Skiers and children on sleds love a slope on a snowy day, while grounds keepers dread the slopes in mowing season. Slopes are part of our landscape, and we need to deal with them.
This applies to the design of a culvert installation as well, particularly when the slope is going across the culvert side-to-side, as opposed to being along the length of the culvert. A culvert requires balanced support on the sides in order to keep it stable. Corrugated pipes are designed to carry near-uniform loads, and having an unbalanced situation may result in deflection that leads to unwanted deformation, and the pipe’s integrity being compromised. Would you do better holding a 10 pound weight above your head with your left hand and a 5 pound weight with your right hand, or holding a 15 pound box with both hands?
Also, a culvert becomes a void form, which may reduce the stability of the backfill near the toe of the slope. A relatively small amount of soil on one side will have a difficult time supporting the load from the other side!
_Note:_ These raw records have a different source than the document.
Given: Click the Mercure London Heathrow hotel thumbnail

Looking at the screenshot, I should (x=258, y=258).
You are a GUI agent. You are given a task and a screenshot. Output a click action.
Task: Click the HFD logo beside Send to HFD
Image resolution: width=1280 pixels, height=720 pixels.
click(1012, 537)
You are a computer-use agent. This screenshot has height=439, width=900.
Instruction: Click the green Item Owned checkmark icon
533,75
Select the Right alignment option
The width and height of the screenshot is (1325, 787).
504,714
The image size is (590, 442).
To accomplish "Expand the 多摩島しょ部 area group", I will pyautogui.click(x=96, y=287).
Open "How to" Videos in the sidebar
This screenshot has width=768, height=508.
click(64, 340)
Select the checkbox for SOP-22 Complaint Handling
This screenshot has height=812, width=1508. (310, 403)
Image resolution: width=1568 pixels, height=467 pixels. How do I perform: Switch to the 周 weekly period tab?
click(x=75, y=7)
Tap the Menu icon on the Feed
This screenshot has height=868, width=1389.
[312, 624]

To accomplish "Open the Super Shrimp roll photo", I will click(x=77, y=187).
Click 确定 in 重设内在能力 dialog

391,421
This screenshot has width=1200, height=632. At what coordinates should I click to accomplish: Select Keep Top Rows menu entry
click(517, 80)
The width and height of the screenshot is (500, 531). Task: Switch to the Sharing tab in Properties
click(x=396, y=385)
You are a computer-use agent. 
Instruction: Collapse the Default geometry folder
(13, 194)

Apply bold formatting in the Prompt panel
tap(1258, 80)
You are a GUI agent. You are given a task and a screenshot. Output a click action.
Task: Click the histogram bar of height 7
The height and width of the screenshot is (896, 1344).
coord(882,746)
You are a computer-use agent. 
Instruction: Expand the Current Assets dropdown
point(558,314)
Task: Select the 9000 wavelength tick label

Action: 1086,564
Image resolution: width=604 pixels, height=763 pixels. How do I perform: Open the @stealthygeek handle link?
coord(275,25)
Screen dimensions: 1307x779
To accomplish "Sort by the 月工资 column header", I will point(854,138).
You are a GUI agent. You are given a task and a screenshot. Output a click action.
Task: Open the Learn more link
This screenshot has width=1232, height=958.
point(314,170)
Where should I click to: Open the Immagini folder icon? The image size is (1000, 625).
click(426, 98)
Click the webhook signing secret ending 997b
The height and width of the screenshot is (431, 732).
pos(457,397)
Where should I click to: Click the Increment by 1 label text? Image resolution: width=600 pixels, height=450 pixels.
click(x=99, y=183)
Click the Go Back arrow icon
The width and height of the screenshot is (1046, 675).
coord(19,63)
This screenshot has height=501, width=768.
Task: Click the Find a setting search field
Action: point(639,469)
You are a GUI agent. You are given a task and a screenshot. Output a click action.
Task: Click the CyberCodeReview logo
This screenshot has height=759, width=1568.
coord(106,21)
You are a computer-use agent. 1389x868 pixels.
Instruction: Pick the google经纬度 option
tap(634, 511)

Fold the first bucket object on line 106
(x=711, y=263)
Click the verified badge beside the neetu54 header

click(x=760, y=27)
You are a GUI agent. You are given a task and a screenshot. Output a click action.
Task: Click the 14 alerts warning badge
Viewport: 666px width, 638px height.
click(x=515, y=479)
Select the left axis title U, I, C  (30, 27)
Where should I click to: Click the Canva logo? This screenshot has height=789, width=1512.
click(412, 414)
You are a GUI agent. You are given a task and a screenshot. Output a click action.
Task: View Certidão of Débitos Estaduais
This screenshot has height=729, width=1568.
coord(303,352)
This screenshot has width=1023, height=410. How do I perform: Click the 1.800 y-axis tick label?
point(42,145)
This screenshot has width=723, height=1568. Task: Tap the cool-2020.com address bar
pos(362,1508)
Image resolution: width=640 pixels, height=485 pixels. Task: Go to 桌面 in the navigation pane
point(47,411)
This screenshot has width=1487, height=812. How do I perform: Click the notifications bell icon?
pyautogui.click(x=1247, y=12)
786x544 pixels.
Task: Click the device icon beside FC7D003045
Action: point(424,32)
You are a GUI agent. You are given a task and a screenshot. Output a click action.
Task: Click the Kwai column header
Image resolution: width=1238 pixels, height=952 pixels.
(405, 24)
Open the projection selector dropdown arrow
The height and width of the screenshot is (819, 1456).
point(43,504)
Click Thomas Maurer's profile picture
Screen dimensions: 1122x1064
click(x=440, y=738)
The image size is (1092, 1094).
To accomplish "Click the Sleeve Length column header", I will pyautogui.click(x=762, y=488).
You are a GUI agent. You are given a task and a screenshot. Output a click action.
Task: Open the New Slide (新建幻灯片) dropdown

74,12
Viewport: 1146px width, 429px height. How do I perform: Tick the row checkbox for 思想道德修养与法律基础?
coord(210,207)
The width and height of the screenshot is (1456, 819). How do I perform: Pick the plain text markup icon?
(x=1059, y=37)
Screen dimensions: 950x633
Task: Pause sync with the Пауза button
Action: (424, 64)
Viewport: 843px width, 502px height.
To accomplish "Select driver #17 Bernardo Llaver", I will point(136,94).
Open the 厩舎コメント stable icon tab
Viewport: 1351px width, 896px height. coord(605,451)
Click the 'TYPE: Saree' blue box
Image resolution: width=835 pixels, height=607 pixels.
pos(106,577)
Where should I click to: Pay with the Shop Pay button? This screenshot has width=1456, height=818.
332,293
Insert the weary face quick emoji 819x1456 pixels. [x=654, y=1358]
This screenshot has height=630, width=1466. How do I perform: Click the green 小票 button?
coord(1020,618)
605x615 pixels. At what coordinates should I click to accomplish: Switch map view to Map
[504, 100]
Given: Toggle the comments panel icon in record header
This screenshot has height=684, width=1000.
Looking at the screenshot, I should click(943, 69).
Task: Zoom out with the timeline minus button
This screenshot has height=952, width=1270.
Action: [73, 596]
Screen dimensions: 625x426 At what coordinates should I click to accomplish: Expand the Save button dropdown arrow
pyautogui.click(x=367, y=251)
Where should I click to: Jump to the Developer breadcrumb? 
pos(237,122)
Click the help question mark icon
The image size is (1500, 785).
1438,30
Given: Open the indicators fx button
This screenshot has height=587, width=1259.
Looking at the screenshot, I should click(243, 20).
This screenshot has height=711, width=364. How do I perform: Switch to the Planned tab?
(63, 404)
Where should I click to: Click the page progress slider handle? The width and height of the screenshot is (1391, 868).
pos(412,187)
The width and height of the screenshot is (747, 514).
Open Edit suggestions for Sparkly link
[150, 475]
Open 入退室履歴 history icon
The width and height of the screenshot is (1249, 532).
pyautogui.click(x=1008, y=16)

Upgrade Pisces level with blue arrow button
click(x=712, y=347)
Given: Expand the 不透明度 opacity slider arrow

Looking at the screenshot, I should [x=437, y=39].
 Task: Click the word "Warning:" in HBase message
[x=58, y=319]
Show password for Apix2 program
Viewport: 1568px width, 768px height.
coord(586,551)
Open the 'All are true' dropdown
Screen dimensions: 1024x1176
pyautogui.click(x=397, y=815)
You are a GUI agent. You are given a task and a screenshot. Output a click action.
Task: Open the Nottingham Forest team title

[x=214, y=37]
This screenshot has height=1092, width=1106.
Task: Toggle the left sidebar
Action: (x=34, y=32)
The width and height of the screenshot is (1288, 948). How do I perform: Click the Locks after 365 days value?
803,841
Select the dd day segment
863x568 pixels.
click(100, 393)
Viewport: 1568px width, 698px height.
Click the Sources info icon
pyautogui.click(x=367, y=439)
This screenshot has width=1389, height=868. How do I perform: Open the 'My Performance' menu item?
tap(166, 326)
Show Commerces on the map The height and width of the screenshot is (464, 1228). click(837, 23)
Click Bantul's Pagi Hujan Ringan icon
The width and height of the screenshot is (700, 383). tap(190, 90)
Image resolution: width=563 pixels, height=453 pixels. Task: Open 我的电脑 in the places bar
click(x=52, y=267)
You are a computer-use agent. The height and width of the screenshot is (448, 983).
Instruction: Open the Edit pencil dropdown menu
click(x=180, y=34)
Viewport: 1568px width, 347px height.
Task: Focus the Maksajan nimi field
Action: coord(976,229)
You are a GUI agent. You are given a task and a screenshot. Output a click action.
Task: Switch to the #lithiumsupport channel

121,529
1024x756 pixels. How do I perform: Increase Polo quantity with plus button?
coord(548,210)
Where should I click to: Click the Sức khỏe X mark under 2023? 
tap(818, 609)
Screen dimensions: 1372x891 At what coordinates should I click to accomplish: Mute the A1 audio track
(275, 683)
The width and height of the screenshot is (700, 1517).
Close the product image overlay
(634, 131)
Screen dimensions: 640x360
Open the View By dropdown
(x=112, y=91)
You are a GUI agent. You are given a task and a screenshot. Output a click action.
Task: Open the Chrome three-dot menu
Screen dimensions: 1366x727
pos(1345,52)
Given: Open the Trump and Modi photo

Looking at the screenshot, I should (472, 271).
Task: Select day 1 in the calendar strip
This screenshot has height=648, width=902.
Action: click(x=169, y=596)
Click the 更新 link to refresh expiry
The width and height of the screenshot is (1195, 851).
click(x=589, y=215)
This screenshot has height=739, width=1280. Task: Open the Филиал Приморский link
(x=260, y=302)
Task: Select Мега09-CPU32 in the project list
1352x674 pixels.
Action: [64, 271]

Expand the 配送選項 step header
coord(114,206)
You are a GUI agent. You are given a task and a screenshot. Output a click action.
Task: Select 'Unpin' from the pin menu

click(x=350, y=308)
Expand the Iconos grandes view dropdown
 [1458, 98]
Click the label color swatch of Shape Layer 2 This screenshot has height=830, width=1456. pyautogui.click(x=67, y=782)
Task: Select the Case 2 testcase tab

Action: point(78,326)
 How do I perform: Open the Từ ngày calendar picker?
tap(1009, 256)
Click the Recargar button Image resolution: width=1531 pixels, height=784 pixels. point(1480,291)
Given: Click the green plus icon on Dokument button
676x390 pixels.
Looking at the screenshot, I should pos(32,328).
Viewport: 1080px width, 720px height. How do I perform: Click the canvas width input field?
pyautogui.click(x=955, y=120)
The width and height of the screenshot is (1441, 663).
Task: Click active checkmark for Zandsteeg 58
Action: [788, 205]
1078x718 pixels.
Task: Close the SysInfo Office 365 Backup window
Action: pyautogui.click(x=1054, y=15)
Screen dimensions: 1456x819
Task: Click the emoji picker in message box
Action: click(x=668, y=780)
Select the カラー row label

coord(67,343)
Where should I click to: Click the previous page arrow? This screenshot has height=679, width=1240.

There are guidelines to address limitations for the slope, and they are related to the size of the culvert, the amount of backfill covering it, and whether or not the slope is constant across the culvert. A slope may be steeper at a distance away from the sides of the culvert if it is relatively level across the top and nearby sides. Proper choice of backfill material and its compaction is also key to a successful installation. Also, ensure that the finished grade does not erode. We want the kids to have a smooth sled ride, and we want the culvert to stay stable!
Finally, seriously consider shaping or warping the grading contours if possible so that the slope is minimized and balanced support is provided for stability.